Skip to main content

Self-contained DuckDB scripts

· 3 min read
Cody
Product @ Ascend

Reproducible and easy-to-share SQL scripts for DuckDB.

Self-contained Python scripts are increasingly common via uv (making them fast & convenient) -- we use them extensively at Ascend. They start like:

#!/usr/bin/env -S uv run --script
# /// script
# requires-python = ">=3.12"
# dependencies = [
# "typer",
# ]
# ///

You can also do this with DuckDB (and other) SQL scripts. This is useful for sharing reproductions:

#!/usr/bin/env -S duckdb -bail -init

INSTALL ducklake;
ATTACH 'ducklake:/tmp/ducklake_repro.ducklake' AS lake (DATA_PATH '/tmp/ducklake_repro_data/');
USE lake;

DROP TABLE IF EXISTS t;
CREATE TABLE t (id INT, val INT);
INSERT INTO t VALUES (1, 100);

-- Source has duplicate id=1 - triggers the error
UPDATE t SET val = src.val
FROM (VALUES (1, 200), (1, 300)) AS src(id, val)
WHERE t.id = src.id;

You can run the script with ./repro.sql (or whatever filename you use).
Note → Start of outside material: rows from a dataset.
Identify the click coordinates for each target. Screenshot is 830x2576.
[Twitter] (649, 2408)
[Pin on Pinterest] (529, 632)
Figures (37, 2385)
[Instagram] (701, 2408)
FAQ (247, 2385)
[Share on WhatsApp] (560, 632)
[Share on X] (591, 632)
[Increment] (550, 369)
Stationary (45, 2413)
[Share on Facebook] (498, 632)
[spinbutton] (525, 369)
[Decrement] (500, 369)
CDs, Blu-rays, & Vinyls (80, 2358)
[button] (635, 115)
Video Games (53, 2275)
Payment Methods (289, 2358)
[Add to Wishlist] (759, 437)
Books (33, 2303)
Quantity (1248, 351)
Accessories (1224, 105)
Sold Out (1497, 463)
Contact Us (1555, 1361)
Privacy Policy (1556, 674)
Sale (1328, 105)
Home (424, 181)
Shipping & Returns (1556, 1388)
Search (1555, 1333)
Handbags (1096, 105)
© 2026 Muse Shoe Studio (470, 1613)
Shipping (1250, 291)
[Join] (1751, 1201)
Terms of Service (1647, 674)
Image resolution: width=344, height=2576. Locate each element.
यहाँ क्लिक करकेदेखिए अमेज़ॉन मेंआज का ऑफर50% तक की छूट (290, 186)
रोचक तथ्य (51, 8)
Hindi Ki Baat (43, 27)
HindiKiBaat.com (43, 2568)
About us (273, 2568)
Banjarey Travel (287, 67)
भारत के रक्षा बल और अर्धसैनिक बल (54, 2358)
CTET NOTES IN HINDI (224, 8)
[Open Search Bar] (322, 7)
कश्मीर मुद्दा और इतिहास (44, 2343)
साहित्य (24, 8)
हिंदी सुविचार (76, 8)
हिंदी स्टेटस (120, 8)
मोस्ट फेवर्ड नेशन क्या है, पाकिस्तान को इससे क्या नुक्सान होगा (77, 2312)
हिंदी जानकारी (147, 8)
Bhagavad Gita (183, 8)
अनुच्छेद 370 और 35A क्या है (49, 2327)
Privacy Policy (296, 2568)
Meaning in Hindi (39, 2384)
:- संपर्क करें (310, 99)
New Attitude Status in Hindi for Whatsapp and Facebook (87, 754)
Note you need to chmod +x $SCRIPT or otherwise make it executable in any case.

Using variables

When we were learning & evaluating DuckLake for our own use cases, we created shareable dev.sql and dev.py scripts. In Python, it's trivial to create variables and override them upon script invocation. In DuckDB SQL less-so, so I instead wrote a Bash script that calls DuckDB:

#!/usr/bin/env bash

set -euo pipefail

# use the LAKE env var if set, otherwise default to ~/lake
if [ -z "${LAKE:-}" ]; then
LAKE="$HOME/lake"
mkdir -p "$LAKE"
fi

# use a here-doc to pass SQL to duckdb with the LAKE variable
duckdb -cmd "$(cat <<EOF
install ducklake;
install sqlite;

create secret (
type ducklake,
metadata_path 'sqlite:$LAKE/metadata.sqlite',
data_path '$LAKE/data'
);

attach 'sqlite:$LAKE/metadata.sqlite' as metadata;
attach 'ducklake:' as data;

use data;

EOF
)"

The file was just named dev.sql, but it would allow for a configurable datalake location. You can use this is you need to use arguments and/or environment variables to change the behavior of your SQL script. And if you're curious, dev.py launches an IPython session with an Ibis connection to the same DuckDB with DuckLake data:

#!/usr/bin/env -S uv run --script
# /// script
# requires-python = "==3.13"
# dependencies = [
# "ibis-framework[bigquery,duckdb,postgres,sqlite]",
# "ipython",
# "pandas",
# "plotly",
# "polars",
# "rich",
# "typer",
# ]
#
# ///

# imports
import os
from importlib import reload # noqa

import ibis
import IPython
from rich import console

# Ibis configuration
ibis.options.interactive = True
ibis.options.repr.interactive.max_rows = 40
ibis.options.repr.interactive.max_columns = None

# rich configuration
console = console.Console()
print = console.print

# path configuration
lakedir = os.getenv("LAKE", os.path.join(os.path.expanduser("~"), "lake"))
metadata_db = os.path.join(lakedir, "metadata.sqlite")
data_dir = os.path.join(lakedir, "data")
os.makedirs(data_dir, exist_ok=True)

# print banner
banner = """
▓█████▄ ▓█████ ██▒ █▓
▒██▀ ██▌▓█ ▀▓██░ █▒
░██ █▌▒███ ▓██ █▒░
░▓█▄ ▌▒▓█ ▄ ▒██ █░░
░▒████▓ ░▒████▒ ▒▀█░
▒▒▓ ▒ ░░ ▒░ ░ ░ ▐░
░ ▒ ▒ ░ ░ ░ ░ ░░
░ ░ ░ ░ ░░
░ ░ ░ ░
░ ░
""".strip()
console.print(banner, style="bold purple")

# create Ibis connections
metacon = ibis.sqlite.connect(metadata_db)
con = ibis.duckdb.connect()
init_sql = f"""
install ducklake;
install sqlite;

create secret (
type ducklake,
metadata_path 'sqlite:{metadata_db}',
data_path '{data_dir}'
);

attach 'sqlite:{metadata_db}' as metadata;
attach 'ducklake:' as data;

use data;
""".strip()
con.raw_sql(init_sql)
ibis.set_backend(con)

# create IPython shell
IPython.embed(
banner1="",
banner2="",
display_banner=False,
exit_msg="",
colors="linux",
theming="monokai",
)